[Stored dataset items]
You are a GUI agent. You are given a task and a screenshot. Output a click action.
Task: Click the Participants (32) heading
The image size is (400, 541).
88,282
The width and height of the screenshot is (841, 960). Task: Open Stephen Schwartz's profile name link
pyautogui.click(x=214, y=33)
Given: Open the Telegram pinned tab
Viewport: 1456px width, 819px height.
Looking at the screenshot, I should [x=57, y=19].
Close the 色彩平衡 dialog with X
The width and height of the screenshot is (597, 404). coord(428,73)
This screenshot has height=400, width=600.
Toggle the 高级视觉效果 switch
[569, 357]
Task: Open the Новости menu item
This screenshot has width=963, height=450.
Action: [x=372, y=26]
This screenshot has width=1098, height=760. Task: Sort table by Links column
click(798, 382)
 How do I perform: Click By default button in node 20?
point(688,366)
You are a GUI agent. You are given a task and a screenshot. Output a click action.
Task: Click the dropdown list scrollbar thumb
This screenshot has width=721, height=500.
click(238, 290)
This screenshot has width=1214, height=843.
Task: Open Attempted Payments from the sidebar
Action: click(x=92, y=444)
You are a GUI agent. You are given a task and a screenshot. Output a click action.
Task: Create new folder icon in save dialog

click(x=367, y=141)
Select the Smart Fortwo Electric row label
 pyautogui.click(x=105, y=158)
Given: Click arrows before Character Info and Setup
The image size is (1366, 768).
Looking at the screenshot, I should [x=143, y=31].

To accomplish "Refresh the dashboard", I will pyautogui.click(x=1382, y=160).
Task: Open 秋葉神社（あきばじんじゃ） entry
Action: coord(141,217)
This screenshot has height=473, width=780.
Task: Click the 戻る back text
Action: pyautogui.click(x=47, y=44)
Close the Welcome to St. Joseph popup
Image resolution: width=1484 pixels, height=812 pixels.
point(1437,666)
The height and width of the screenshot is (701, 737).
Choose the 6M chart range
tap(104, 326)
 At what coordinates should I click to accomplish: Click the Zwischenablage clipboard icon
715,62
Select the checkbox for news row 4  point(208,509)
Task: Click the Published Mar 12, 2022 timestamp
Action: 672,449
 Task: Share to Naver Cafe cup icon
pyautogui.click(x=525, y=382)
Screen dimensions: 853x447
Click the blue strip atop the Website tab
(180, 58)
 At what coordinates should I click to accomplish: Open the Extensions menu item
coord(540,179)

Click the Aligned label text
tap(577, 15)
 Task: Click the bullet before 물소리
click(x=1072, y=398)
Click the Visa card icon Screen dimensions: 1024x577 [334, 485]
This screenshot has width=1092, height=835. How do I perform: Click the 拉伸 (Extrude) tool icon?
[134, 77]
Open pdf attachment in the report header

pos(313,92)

### Your assignment
Please return every entry exactly as it appears.

### Response to this task
You are a GUI agent. You are given a task and a screenshot. Output a click action.
Task: Click the Participants (32) heading
The image size is (400, 541).
88,282
The width and height of the screenshot is (841, 960). Task: Open Stephen Schwartz's profile name link
pyautogui.click(x=214, y=33)
Given: Open the Telegram pinned tab
Viewport: 1456px width, 819px height.
Looking at the screenshot, I should [x=57, y=19].
Close the 色彩平衡 dialog with X
The width and height of the screenshot is (597, 404). coord(428,73)
This screenshot has height=400, width=600.
Toggle the 高级视觉效果 switch
[569, 357]
Task: Open the Новости menu item
This screenshot has width=963, height=450.
Action: [x=372, y=26]
This screenshot has width=1098, height=760. Task: Sort table by Links column
click(798, 382)
 How do I perform: Click By default button in node 20?
point(688,366)
You are a GUI agent. You are given a task and a screenshot. Output a click action.
Task: Click the dropdown list scrollbar thumb
This screenshot has width=721, height=500.
click(238, 290)
This screenshot has width=1214, height=843.
Task: Open Attempted Payments from the sidebar
Action: click(x=92, y=444)
You are a GUI agent. You are given a task and a screenshot. Output a click action.
Task: Create new folder icon in save dialog

click(x=367, y=141)
Select the Smart Fortwo Electric row label
 pyautogui.click(x=105, y=158)
Given: Click arrows before Character Info and Setup
The image size is (1366, 768).
Looking at the screenshot, I should [x=143, y=31].

To accomplish "Refresh the dashboard", I will pyautogui.click(x=1382, y=160).
Task: Open 秋葉神社（あきばじんじゃ） entry
Action: coord(141,217)
This screenshot has height=473, width=780.
Task: Click the 戻る back text
Action: pyautogui.click(x=47, y=44)
Close the Welcome to St. Joseph popup
Image resolution: width=1484 pixels, height=812 pixels.
point(1437,666)
The height and width of the screenshot is (701, 737).
Choose the 6M chart range
tap(104, 326)
 At what coordinates should I click to accomplish: Click the Zwischenablage clipboard icon
715,62
Select the checkbox for news row 4  point(208,509)
Task: Click the Published Mar 12, 2022 timestamp
Action: 672,449
 Task: Share to Naver Cafe cup icon
pyautogui.click(x=525, y=382)
Screen dimensions: 853x447
Click the blue strip atop the Website tab
(180, 58)
 At what coordinates should I click to accomplish: Open the Extensions menu item
coord(540,179)

Click the Aligned label text
tap(577, 15)
 Task: Click the bullet before 물소리
click(x=1072, y=398)
Click the Visa card icon Screen dimensions: 1024x577 [334, 485]
This screenshot has width=1092, height=835. How do I perform: Click the 拉伸 (Extrude) tool icon?
[134, 77]
Open pdf attachment in the report header

pos(313,92)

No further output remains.